- _What is required_
Reproduce the entries from the line with "Task: Switch to the 7 날 tab" up to and including the line with "[x=1246, y=11]", keeping every character as it appears.

---

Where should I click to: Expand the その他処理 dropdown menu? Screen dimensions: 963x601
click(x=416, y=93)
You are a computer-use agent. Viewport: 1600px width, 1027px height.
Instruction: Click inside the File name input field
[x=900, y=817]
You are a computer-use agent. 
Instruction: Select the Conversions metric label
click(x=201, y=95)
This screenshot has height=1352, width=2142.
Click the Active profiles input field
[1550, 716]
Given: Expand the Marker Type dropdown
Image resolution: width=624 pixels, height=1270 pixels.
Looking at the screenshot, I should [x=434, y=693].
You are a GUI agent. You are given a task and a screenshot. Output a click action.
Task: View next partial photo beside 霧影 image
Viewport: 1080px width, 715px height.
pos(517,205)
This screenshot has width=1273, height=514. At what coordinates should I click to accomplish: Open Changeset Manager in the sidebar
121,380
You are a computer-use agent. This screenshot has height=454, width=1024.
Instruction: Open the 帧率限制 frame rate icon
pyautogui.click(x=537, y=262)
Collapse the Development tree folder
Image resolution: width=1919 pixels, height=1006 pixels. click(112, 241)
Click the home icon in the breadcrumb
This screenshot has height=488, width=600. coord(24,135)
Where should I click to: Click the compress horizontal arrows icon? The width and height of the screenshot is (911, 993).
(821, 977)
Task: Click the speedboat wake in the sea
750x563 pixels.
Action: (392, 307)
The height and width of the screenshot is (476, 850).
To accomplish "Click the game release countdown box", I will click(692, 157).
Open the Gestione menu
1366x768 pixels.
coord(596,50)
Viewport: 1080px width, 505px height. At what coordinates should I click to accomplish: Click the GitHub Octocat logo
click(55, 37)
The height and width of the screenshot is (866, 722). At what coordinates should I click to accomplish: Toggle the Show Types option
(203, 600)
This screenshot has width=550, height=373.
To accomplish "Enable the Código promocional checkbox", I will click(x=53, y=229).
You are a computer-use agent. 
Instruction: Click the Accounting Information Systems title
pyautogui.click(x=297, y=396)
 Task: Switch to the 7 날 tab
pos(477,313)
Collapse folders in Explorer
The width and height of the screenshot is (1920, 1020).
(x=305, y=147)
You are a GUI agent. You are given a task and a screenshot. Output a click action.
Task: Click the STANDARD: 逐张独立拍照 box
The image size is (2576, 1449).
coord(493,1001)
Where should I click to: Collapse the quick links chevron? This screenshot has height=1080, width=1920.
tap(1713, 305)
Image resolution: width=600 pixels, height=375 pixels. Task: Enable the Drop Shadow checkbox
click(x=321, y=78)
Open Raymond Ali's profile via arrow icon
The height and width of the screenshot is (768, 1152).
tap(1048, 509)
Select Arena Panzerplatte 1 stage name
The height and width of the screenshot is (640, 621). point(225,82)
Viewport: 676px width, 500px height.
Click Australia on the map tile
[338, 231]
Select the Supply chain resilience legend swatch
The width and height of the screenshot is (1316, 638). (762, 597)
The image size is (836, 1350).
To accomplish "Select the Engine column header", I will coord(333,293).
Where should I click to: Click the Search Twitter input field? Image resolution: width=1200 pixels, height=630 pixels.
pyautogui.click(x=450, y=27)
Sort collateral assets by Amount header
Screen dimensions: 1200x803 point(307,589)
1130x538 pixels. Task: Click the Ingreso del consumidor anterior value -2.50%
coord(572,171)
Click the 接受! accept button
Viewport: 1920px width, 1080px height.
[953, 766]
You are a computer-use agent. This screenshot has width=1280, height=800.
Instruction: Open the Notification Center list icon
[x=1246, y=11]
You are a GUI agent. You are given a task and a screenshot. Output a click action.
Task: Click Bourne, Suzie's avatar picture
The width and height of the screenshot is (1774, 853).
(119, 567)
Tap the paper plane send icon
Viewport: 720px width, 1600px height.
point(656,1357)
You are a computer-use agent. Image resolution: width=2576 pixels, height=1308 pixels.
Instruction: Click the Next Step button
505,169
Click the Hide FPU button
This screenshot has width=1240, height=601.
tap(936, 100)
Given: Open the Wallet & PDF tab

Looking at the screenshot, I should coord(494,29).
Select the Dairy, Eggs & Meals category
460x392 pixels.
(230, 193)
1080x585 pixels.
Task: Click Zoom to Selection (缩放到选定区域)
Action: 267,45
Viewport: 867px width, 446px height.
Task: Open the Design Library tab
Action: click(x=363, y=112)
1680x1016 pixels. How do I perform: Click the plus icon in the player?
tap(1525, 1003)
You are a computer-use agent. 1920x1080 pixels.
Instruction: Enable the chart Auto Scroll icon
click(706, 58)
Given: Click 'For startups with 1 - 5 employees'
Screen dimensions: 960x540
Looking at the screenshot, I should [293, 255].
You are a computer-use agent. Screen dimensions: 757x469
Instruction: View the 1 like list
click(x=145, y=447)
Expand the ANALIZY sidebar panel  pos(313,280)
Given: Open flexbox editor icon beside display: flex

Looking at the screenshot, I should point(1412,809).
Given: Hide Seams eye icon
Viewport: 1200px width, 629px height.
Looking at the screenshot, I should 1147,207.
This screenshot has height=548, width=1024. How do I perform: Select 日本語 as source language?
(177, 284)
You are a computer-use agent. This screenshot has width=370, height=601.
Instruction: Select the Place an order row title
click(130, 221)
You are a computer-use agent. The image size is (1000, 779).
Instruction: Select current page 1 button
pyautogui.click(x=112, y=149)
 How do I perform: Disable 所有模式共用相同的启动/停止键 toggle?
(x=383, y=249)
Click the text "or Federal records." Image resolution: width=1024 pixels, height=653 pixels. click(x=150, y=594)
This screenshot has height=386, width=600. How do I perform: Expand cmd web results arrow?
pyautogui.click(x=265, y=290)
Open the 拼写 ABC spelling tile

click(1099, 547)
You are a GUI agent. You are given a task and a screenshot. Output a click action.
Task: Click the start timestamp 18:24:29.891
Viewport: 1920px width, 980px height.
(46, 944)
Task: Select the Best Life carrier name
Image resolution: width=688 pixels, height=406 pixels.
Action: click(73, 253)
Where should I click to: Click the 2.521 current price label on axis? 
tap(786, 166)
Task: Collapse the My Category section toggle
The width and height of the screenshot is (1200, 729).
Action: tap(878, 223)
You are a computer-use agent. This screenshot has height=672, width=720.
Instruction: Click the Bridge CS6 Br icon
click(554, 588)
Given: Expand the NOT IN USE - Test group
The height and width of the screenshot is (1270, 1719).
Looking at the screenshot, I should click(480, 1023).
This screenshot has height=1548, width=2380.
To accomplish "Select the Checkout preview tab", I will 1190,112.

---

- _Task response_
 Task: Switch to the 7 날 tab
pos(477,313)
Collapse folders in Explorer
The width and height of the screenshot is (1920, 1020).
(x=305, y=147)
You are a GUI agent. You are given a task and a screenshot. Output a click action.
Task: Click the STANDARD: 逐张独立拍照 box
The image size is (2576, 1449).
coord(493,1001)
Where should I click to: Collapse the quick links chevron? This screenshot has height=1080, width=1920.
tap(1713, 305)
Image resolution: width=600 pixels, height=375 pixels. Task: Enable the Drop Shadow checkbox
click(x=321, y=78)
Open Raymond Ali's profile via arrow icon
The height and width of the screenshot is (768, 1152).
tap(1048, 509)
Select Arena Panzerplatte 1 stage name
The height and width of the screenshot is (640, 621). point(225,82)
Viewport: 676px width, 500px height.
Click Australia on the map tile
[338, 231]
Select the Supply chain resilience legend swatch
The width and height of the screenshot is (1316, 638). (762, 597)
The image size is (836, 1350).
To accomplish "Select the Engine column header", I will coord(333,293).
Where should I click to: Click the Search Twitter input field? Image resolution: width=1200 pixels, height=630 pixels.
pyautogui.click(x=450, y=27)
Sort collateral assets by Amount header
Screen dimensions: 1200x803 point(307,589)
1130x538 pixels. Task: Click the Ingreso del consumidor anterior value -2.50%
coord(572,171)
Click the 接受! accept button
Viewport: 1920px width, 1080px height.
[953, 766]
You are a computer-use agent. This screenshot has width=1280, height=800.
Instruction: Open the Notification Center list icon
[x=1246, y=11]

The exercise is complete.